Cliff Thorsness (1914-2002)

Famed CBS Radio Sound Effects Artist

Cliff and SFX crew, 1950.

by Tony Palermo - Professional radio sound effects artist

An appreciation of my sound effects mentor, Cliff Thorsness. I delivered this as a speech at Cliff's wake in August 2002.


Cliff Thorsness, an accomplished radio sound effects artist, who worked for CBS from 1938 to 1962, died June 14 2002, of natural causes at his home in Los Angeles. He was 87. The funeral was private, but a public tribute was held on the afternoon of August 7 at the Horace Heidt Estates, where Cliff lived.

Cliff  was part of the talented CBS sound effects crew assembled at station KNX in the late 1930s when the network opened its West Coast radio drama studios to make use of Hollywood movie stars. He co-organized the KNX sound effects department and, during his 24 year tenure, Cliff worked with all the greats--Orson Welles, Norman Corwin, Vincent Price, Edward G. Robinson, William Conrad, Jack Webb, Elliot Lewis, Janet Waldo, Gerald Mohr, Paul Frees, Harry Bartell, and many more.
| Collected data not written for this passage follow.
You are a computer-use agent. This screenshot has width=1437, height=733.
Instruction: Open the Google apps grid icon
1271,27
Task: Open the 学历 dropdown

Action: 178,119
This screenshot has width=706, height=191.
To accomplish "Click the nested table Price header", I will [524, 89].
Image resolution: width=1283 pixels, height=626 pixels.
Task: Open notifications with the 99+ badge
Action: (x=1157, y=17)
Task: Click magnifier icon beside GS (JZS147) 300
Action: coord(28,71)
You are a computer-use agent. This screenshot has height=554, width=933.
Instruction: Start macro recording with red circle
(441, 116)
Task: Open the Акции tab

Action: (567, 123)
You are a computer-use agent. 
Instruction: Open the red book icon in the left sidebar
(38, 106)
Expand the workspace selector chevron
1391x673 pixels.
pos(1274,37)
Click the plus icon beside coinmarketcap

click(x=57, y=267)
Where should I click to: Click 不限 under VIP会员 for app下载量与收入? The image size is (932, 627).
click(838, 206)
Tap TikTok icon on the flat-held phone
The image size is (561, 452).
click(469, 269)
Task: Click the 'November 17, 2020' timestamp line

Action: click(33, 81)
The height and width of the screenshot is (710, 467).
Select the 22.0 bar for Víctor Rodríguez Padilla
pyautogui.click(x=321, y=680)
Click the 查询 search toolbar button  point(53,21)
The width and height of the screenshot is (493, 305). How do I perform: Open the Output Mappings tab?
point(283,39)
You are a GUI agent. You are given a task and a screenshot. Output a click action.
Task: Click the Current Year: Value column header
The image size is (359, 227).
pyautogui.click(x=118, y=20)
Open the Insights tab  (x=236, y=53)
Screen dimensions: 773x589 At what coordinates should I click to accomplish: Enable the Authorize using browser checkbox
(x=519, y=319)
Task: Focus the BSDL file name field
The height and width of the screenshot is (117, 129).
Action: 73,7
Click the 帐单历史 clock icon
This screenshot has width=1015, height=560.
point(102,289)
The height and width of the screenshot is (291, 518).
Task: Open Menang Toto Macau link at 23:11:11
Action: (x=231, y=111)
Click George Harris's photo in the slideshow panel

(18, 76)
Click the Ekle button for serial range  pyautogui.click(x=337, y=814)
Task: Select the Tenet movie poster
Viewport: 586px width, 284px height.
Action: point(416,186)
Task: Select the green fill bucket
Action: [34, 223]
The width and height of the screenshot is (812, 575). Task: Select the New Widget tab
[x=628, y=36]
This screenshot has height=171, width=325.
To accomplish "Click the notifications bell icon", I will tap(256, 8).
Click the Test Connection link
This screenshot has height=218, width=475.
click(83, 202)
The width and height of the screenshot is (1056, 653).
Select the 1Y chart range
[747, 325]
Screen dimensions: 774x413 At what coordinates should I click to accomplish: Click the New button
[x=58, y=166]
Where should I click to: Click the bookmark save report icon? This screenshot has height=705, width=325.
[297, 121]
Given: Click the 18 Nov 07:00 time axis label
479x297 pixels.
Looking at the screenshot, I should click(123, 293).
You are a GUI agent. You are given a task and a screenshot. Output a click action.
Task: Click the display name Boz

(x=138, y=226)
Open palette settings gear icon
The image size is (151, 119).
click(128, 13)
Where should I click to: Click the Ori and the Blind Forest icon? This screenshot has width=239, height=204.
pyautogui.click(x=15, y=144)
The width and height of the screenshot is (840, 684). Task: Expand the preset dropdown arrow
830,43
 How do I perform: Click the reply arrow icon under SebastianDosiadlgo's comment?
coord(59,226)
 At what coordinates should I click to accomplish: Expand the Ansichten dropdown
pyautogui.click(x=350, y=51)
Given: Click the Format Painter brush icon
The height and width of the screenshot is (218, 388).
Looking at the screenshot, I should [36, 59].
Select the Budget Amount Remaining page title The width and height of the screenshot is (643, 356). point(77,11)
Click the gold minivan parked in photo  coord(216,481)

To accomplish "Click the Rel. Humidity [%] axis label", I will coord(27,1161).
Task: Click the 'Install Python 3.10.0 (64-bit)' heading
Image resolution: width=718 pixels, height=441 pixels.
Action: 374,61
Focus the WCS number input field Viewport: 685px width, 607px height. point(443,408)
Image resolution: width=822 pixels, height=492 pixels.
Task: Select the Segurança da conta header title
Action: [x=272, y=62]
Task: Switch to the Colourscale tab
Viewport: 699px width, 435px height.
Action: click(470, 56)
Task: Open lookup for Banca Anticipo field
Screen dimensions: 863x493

His credits included stints on programs such as The Jack Benny Program, The Adventures of Philip Marlowe, Big Town, The Eddie Cantor Show, Fanny Brice, Fibber McGee & Molly, and the Escape thriller-anthology series.

Cliff had an illustrious and suitably "noisy" career. He was at CBS on the night that the famous October 31, 1938 War of the Worlds broadcast from New York panicked the nation. He recalled "quite a commotion at even the Hollywood studio switchboard" —but was kept in the dark about the hoax, as was the rest of the  staff. When Orson Welles later moved to Hollywood, Cliff created sound effects for him. Orson later complimented Cliff, writing archly, "I owe you more than you'll ever know." Think about that...

Amazingly, in the days of old-time radio, Cliff even received on-air credit for his sound effects work. In 1949 he, along with Gus Bayz and Jack Sixsmith, were awarded the "Best of the Year" prize by Radio and Television Life magazine for their work on a famous Escape episode, "Three Skeleton Key," for which they created the sounds of thousands of rats attacking a lighthouse. There's a wonderful photo in Robert Turnbull's book, Radio and Television Sound Effects showing Cliff and his crew gnawing on berry baskets to create the sound of the hungry rats eating their way through doors and walls. This program is available on the Radio Spirits collection, The 60 Greatest Old-Time Radio Shows of the 20th Century. Cliff's work is heard on more than a few of the legendary programs included in this collection. (Here's a link about "Three Skeleton Key" including audio MP3s.)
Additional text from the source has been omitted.